Contacted, AKM Mahbubur Rahman, mayor of Bogura Municipality, refuted the allegations.
He said, “We are collecting waste from houses, and sending them to the dumping station in Matidali area. Sometimes, residents of the town drop their household waste to the municipality drains and it goes into the river.”
“Our waste management system is better than many other towns,” he added.
About the medical waste, the mayor said the municipality was “not dealing with the medical waste”. There is an NGO called Sapna that maintains the medical wastes, he added.
The mayor, at one point of the conversation, admitted that most of the six lakh residents of the municipality were not complying with their instruction of not connecting their toilets to sewerage drains.
Ziaur Rahman, executive director of Sapna, said they collect only the solid waste of 122 hospitals, clinics and diagnostic centres in the town and dispose them at the Matidali landfill.

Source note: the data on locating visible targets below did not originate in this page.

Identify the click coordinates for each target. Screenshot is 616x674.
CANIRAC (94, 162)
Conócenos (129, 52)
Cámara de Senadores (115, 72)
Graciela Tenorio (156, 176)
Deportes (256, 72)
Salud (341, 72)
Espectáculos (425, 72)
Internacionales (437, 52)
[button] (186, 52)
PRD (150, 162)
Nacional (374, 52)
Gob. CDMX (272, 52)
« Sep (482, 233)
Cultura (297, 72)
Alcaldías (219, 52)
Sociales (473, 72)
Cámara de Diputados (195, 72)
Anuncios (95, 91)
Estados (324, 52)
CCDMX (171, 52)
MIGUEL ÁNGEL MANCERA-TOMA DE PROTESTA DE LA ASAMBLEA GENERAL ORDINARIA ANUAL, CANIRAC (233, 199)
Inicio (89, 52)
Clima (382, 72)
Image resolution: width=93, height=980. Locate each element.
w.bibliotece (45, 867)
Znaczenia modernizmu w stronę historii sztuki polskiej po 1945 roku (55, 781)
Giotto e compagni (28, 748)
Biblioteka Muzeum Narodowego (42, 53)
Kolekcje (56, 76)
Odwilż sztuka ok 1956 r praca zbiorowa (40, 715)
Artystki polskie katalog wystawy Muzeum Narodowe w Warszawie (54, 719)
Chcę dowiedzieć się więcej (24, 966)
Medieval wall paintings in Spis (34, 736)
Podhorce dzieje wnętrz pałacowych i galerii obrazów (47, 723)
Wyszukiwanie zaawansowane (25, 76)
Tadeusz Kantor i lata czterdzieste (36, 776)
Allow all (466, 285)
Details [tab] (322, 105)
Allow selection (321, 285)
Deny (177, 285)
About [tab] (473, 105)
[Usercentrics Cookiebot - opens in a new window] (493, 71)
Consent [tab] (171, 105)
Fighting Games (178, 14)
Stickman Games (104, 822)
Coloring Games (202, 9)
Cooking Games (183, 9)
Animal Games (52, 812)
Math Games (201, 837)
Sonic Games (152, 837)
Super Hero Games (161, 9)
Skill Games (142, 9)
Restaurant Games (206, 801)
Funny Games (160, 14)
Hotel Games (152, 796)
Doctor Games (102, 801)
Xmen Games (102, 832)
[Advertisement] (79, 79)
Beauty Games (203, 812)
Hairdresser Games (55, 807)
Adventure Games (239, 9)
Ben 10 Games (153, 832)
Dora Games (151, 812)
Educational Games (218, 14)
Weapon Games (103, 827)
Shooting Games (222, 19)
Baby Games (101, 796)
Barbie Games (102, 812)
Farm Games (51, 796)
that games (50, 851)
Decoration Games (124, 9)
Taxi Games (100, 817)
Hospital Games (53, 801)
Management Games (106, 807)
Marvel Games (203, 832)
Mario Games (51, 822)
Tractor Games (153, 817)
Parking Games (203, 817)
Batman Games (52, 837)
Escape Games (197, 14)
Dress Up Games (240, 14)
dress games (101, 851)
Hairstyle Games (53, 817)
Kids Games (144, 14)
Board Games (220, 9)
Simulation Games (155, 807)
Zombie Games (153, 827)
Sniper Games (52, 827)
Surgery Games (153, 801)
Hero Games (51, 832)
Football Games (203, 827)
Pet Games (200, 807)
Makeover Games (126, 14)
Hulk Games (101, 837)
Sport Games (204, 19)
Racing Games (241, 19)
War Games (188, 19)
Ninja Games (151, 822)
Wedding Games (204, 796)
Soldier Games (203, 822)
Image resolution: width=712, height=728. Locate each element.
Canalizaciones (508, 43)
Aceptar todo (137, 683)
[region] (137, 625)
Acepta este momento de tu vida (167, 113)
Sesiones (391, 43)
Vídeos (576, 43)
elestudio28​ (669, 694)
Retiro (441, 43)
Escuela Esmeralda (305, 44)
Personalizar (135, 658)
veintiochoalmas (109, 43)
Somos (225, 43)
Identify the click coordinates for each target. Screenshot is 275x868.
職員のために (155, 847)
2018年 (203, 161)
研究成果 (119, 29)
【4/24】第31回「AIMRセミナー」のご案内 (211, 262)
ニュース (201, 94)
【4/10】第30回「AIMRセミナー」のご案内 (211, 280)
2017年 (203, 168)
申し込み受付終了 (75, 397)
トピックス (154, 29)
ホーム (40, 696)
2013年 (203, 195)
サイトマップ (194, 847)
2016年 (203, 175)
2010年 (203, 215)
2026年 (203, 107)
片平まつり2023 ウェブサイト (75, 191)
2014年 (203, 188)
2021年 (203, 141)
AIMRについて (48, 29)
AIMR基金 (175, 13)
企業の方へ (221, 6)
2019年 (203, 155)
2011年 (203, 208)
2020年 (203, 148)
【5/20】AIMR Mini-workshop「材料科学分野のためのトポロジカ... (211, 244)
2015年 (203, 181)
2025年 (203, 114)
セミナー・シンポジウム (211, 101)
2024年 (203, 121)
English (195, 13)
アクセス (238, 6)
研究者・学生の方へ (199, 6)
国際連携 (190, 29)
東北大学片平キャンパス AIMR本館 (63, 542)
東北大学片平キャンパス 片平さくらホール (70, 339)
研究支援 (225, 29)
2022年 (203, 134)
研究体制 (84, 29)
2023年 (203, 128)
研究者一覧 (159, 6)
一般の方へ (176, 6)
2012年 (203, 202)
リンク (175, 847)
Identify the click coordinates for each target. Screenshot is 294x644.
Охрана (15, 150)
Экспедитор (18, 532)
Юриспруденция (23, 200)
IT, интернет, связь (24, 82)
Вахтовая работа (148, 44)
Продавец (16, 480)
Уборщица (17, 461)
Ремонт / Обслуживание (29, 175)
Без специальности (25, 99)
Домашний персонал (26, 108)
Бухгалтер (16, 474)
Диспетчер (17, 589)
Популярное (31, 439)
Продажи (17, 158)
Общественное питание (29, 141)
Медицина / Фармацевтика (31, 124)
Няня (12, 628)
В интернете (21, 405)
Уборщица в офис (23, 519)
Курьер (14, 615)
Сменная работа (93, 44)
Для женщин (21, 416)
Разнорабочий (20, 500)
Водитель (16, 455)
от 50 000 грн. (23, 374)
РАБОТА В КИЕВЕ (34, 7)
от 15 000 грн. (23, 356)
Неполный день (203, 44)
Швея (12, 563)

GM Suclyan Bitul, secretary of the Bogura District Clinics and Diagnosis Centres Owners Association, said private medical establishments in the town usually collect medical waste in three different bins and give it to Sapna.
At times, some clinics’ staffers may drop their liquid waste into the municipally sewerage drains, but we have strictly forbidden them from doing it.
Mojumder Products Limited, an auto-rice mill that also produces rice bran oil, is another major river polluter in the district. The DoE has fined the company for discharging untreated water into the river.
Admitting that the DoE has fined the company Taka 9.68 lakh in November last year, Ranjan Chakraborty, admin officer of the rice mill, said they were storing the discharged water in a specific place and that they would establish an effluent treatment plant soon.
Ziaur Rahman, secretary of Bangladesh Poribesh Bachao Andolan (BAPA) in Bogura, said they found at least 500 small and large drains, including the municipality’s ones, discharging contaminated and harmful waste into the Korotoa.
CHEMICAL SUBSTANCES JEOPARDISING ECO-SYSTEM
According to the latest water analysis report of the DoE, published in December last year, only 3 to 3.6 mg dissolved oxygen (DO) was remaining in each litre of water at the Korotoa for seven to eight months.
The ratio is three to four times lower than other rivers in Rajshahi division.
The DoE regularly examines water samples at eight points, both upstream and downstream, of the river.
The rate of the dissolved oxygen in river water should ideally be between 4.5 and 8 mg per litre, as per the Environment Conservation Rules, 97.
Moreover, the report shows the presence of chemical oxygen demand (COD) and a lack of biological oxygen demand (BOD) that hampers river’s aquatic lives.
These chemical substances and acidic water are eventually jeopardising the eco-system of the river, said Masud Rana, a chemist at the Bogura environment office.